TEXT PROVIDED
────────
Monday, May 12, 2008

Seven Reasons Why I'm an Episcopalian

Readings for the Day of Pentecost are Acts 2:1-21, I Corinthians 12:3b-13, and John 20:19-23.

I want to thank our Gospel readers today. Christopher, father of Ben, our baptismal candidate, read in Latin, a language he will teach here at Williams next year, a language his wife Amanda teaches at Williams, as well. Elizabeth read in Shona, one of three official languages in her homeland, Zimbabwe. And Elvy read in svenska, Swedish, her native tongue.

We think of language as being a function of the mind. But the human heart also moves to language beyond words, and Mothers’ Day invites us to celebrate dimensions of love communicated to us through the mothers we know. In relationship with them, in struggle with them, our ability to speak love has been shaped and influenced. By taking part in a baptism today, we may catch the ways, the images, the language by which the mothering love of God is expressed.
────────
DATA SHOWN
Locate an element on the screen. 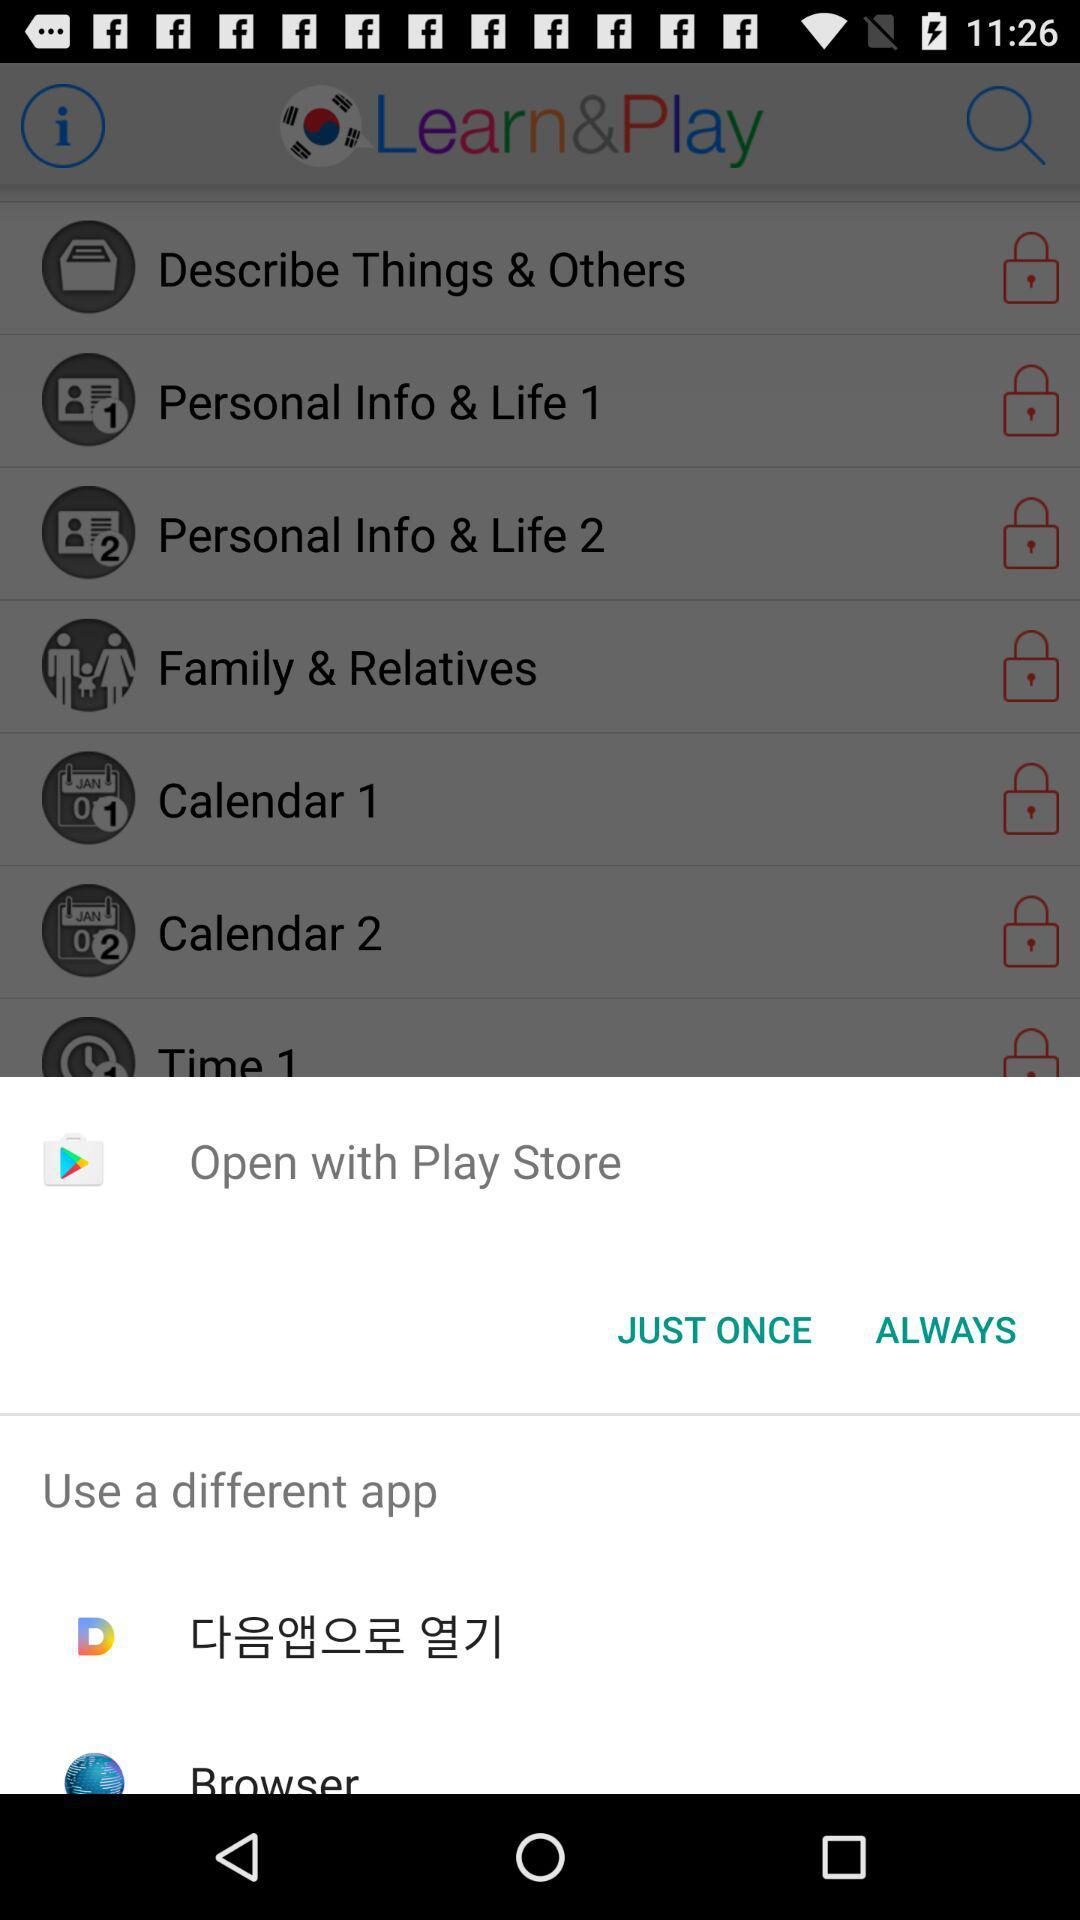  the always is located at coordinates (945, 1329).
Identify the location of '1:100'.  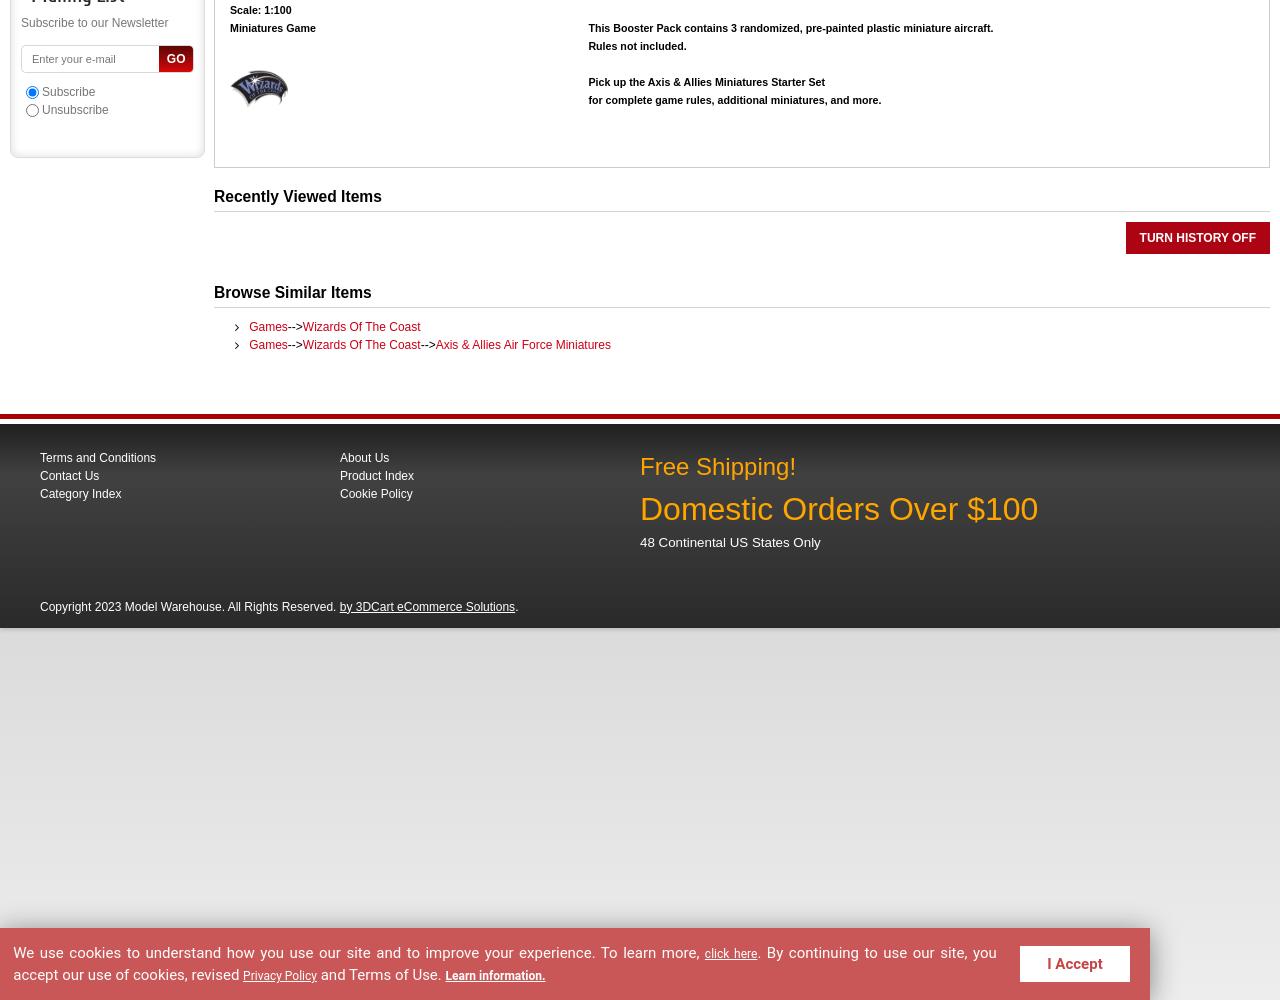
(274, 9).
────────
PROBLEM SET
[1] State whether each statement agrees with the sermon, answering yes or no and quoting the words that decide it.
(a) Elizabeth read in Shona.
(b) Christopher's wife, Amanda, teaches Swedish at Williams.
(c) John 20:19-23 is one of the readings for the day.
[2] Reproduce word for word the passage of the sermon that opens with the words "Seven Reasons Why" and closes with "her native tongue.".
[3] Answer from the sermon:
(a) What is Elvy's native tongue?
(b) Which holiday does the sermon say invites us to celebrate dimensions of love?
(c) For which day are the readings listed?

THE RESULTS
[1]
(a) Yes: "Elizabeth read in Shona, one of three official languages in her homeland, Zimbabwe."
(b) No: "read in Latin, a language he will teach here at Williams next year, a language his wife Amanda teaches at Williams, as well."
(c) Yes: "Readings for the Day of Pentecost are Acts 2:1-21, I Corinthians 12:3b-13, and John 20:19-23."

[2]
Seven Reasons Why I'm an Episcopalian

Readings for the Day of Pentecost are Acts 2:1-21, I Corinthians 12:3b-13, and John 20:19-23.

I want to thank our Gospel readers today. Christopher, father of Ben, our baptismal candidate, read in Latin, a language he will teach here at Williams next year, a language his wife Amanda teaches at Williams, as well. Elizabeth read in Shona, one of three official languages in her homeland, Zimbabwe. And Elvy read in svenska, Swedish, her native tongue.

[3]
(a) Swedish (svenska)
(b) Mothers' Day
(c) The Day of Pentecost